Какая-то сила оторвала туман от подножья горы и погнала в середину долины, к реке. И там, над Кисуцей, он остановился — еще гуще и белее прежнего.

Показалась мельница, колесо.

— Не крутится. — Кландух рассмеялся. — Если б крутилось, я б услыхал.

Дорога, извиваясь, сбегает вниз по склону и тянется к мельнице, прямо к дверям мельникова дома. И находился же по ней Кландух! Вверх и вниз. Дальше она идет к мостику, повисшему над рекой. Мостика не видно.

Долина оживает, туман редеет, отступает перед солнцем, стелется по земле, по глади реки и куда-то девается.

— Ясный будет день. Туман садится, — замечает Кландух. Весь этот огромный мир, который он видит перед собой, притягивает, волнует его, и он не может вволю наглядеться на него. Вон погнали коров на пастбище. Стада длинной чередой спускаются к молодому ельнику. Его старшему сыну тоже пора бы выгнать скотину.

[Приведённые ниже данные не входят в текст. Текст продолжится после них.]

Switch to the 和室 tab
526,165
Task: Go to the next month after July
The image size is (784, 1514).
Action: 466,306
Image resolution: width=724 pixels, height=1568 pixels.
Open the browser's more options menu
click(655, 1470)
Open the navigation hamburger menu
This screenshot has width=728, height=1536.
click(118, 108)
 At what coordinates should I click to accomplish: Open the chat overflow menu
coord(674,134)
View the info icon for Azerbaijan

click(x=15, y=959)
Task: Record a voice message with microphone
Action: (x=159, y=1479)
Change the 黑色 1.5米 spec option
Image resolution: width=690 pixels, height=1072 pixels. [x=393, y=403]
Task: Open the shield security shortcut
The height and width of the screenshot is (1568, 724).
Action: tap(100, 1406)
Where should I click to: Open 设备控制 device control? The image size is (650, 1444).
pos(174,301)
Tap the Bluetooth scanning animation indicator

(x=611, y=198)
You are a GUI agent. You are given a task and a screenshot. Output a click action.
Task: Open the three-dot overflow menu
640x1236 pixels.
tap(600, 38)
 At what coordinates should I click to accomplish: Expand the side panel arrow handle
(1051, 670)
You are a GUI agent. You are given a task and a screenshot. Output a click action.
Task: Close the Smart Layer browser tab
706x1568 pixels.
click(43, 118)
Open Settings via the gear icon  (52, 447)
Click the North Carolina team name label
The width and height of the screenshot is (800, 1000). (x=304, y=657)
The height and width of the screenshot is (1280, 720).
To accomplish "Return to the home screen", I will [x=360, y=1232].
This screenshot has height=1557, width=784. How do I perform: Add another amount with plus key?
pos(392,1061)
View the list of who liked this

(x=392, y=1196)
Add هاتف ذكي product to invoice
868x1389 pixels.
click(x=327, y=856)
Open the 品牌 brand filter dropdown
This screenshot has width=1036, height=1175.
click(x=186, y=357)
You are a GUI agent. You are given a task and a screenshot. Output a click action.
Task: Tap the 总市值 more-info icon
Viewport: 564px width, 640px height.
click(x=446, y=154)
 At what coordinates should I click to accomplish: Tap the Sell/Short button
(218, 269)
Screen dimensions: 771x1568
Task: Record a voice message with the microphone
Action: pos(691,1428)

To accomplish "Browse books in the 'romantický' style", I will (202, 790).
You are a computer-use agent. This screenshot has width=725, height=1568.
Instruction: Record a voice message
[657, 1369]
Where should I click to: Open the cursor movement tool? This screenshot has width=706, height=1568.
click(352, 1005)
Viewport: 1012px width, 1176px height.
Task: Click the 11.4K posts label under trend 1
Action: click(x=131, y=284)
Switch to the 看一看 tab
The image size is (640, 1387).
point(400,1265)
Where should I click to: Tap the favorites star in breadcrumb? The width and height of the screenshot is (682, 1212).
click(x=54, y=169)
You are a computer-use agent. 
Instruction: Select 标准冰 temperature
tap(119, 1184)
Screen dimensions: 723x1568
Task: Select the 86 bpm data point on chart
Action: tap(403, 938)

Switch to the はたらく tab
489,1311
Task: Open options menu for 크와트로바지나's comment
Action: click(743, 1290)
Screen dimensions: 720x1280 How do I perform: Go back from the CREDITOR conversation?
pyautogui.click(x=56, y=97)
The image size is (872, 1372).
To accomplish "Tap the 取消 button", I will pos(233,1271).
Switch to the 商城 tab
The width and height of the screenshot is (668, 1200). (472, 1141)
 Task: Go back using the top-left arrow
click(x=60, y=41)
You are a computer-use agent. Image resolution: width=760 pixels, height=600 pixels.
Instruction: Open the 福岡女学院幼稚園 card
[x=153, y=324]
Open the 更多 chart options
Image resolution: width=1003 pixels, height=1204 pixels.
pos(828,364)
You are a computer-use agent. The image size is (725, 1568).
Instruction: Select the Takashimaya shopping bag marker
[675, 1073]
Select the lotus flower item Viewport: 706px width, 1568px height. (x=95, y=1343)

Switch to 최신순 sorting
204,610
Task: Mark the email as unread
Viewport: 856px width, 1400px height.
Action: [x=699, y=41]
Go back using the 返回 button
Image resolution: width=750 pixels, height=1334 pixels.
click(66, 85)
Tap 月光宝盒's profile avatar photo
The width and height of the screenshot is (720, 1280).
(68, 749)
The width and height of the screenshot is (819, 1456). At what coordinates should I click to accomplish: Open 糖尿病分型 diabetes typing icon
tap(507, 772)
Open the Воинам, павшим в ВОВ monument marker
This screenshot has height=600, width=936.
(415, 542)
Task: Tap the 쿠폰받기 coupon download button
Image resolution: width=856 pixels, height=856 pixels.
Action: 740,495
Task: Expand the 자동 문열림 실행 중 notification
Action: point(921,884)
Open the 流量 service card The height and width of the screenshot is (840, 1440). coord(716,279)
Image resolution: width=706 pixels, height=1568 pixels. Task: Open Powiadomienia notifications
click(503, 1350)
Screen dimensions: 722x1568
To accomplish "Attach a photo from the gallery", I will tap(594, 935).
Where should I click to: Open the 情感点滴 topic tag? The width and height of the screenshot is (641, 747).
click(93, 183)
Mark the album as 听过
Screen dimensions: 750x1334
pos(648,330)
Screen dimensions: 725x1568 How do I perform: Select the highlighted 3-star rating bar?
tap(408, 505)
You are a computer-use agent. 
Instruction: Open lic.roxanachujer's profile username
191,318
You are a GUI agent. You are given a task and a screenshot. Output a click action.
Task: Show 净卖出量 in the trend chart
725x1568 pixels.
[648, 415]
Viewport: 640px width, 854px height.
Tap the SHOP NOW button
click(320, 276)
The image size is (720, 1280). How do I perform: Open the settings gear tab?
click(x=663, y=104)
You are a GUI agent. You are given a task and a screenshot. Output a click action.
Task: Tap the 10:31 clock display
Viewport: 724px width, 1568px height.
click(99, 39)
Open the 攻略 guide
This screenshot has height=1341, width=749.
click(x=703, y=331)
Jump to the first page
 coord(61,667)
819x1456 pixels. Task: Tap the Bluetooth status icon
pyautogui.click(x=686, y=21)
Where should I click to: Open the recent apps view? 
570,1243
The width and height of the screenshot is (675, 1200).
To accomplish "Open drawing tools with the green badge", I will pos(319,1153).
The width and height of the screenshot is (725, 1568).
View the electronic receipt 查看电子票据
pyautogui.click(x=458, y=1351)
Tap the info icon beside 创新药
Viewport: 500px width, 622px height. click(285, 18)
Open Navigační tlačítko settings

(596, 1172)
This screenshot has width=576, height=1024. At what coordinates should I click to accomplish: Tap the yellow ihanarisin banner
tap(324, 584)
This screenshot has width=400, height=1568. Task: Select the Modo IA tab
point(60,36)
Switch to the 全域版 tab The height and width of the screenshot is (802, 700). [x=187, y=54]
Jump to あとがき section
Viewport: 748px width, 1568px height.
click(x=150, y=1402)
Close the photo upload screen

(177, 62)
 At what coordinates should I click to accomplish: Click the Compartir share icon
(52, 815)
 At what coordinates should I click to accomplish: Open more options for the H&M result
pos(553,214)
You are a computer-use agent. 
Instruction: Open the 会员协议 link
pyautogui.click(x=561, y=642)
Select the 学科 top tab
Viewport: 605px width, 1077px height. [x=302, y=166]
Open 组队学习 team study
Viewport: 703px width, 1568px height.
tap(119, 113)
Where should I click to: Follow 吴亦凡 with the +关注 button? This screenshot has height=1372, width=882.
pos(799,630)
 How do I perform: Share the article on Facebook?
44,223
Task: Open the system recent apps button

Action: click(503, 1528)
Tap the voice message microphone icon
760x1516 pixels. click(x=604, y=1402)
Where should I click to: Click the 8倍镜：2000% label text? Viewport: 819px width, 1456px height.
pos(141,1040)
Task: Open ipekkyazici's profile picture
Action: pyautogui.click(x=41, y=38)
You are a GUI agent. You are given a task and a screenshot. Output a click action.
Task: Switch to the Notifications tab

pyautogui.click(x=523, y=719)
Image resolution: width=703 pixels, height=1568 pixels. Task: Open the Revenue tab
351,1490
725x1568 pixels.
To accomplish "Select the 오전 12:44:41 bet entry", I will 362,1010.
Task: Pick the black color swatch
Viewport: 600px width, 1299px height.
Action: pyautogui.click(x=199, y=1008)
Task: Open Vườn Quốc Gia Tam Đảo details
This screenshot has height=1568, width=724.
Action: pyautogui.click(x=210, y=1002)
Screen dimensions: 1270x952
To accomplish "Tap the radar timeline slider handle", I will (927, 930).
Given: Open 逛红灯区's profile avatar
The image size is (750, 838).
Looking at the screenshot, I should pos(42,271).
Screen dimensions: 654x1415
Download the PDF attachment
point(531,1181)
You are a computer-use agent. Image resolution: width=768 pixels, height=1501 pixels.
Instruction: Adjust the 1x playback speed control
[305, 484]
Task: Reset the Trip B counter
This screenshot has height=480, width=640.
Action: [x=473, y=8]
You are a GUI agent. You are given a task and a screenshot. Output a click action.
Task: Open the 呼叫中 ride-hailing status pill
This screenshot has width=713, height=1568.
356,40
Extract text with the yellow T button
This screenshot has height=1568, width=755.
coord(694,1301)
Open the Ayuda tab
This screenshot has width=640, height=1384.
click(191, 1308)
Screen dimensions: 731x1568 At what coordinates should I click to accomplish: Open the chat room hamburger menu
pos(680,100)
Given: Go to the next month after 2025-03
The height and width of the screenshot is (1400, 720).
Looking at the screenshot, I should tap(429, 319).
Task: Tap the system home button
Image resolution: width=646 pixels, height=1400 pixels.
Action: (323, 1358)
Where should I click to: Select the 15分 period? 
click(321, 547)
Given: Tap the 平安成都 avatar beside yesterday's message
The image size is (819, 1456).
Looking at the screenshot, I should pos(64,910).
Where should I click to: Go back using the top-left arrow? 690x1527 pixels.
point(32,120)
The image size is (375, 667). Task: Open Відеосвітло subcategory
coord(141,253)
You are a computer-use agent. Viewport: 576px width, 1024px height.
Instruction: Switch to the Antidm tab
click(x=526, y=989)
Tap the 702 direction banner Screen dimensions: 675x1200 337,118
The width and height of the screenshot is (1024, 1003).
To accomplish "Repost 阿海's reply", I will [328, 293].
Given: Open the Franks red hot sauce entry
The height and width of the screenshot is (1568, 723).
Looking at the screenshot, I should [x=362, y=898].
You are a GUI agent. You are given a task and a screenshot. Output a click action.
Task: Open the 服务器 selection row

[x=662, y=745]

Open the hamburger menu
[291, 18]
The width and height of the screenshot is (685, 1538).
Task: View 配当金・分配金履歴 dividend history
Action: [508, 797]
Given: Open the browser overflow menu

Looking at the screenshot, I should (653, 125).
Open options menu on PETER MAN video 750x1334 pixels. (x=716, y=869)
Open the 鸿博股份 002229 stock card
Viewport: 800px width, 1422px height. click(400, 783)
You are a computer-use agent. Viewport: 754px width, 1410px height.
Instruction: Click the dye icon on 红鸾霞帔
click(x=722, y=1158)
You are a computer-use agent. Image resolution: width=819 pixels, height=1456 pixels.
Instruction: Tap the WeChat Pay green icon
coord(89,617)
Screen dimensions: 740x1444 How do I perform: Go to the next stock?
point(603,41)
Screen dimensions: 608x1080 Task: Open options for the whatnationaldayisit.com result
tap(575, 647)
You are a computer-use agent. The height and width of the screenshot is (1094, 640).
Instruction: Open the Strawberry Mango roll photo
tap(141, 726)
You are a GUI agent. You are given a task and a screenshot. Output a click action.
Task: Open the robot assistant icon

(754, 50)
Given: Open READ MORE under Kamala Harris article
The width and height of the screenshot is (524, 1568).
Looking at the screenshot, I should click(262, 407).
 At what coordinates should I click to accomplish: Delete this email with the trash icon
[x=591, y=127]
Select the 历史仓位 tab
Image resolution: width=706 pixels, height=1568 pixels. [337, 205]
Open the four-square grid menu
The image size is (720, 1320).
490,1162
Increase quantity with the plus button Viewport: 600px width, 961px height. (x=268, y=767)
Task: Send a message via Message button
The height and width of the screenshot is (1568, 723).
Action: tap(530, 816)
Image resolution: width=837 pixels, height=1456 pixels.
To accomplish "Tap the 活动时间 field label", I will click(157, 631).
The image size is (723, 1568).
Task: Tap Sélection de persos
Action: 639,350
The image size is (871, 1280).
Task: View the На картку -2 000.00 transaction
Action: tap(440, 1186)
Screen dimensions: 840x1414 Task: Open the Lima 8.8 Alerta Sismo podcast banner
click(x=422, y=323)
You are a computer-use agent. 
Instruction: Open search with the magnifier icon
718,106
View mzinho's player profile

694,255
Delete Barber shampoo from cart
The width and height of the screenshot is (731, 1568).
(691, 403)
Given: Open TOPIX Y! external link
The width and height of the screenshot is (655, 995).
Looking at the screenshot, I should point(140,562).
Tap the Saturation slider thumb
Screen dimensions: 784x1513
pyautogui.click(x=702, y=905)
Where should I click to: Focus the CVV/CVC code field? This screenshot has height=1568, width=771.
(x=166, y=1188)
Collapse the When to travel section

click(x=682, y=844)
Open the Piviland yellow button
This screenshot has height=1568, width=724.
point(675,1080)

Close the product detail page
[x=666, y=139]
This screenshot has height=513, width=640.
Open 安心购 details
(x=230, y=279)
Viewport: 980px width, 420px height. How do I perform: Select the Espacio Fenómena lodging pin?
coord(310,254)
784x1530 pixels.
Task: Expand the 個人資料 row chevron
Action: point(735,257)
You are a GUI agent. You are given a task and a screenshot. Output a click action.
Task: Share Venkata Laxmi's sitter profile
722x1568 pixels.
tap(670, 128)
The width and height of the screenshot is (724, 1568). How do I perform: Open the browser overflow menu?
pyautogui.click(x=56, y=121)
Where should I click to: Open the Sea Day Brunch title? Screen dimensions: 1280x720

Пора…

— А, вот и он. — Кландух прислушивается к звону колокольцев позади себя и испытывает удовлетворение.

— Хорошие у меня дети. Послушные.

Две женщины несут к Кисуце полное корыто белья. Полоскать, значит. Ну да, полоскать, потому что… у одной под мышкой скамеечка.

— Ну да, скамеечка. Будут полоскать. Опустили корыто, а та, что со скамеечкой, поставила ее на траву и села на нее.

— Глаза у меня еще хорошие, — радуется он тому, что хорошо видит и что женщина смогла сесть.

— Корыто небось тяжелое, — добавляет он сочувственно.

Туман разорвало и над полосой реки. Скрутил его воздушный вихрь и отшвырнул с глаз долой. Река заблестела, засветилось в ней солнце.

Кландух поначалу и не заметил этого, но потом… его охватило беспокойство. Туман открыл и шоссе, и оно притягивало его взгляд.

Пустое, мертвое.

Он помнит, как, бывало, в эту пору по шоссе тянулись вереницы телег, как возчики, весело перекрикиваясь, обгоняли друг друга, и телеги неслись в одном направлении — к городу. Не погоняли лошадей лишь те, что везли на лесопилку белые, окоренные ели. Они только взмахивали кнутом, приветствуя возчиков, спешивших в город, а сами спокойно посиживали на бревнах и оглядывались назад, следили, чтобы ребятишки не висли на тонких концах стволов, которые вздрагивали, подпрыгивая на неровной дороге. Кландух хорошо это помнит.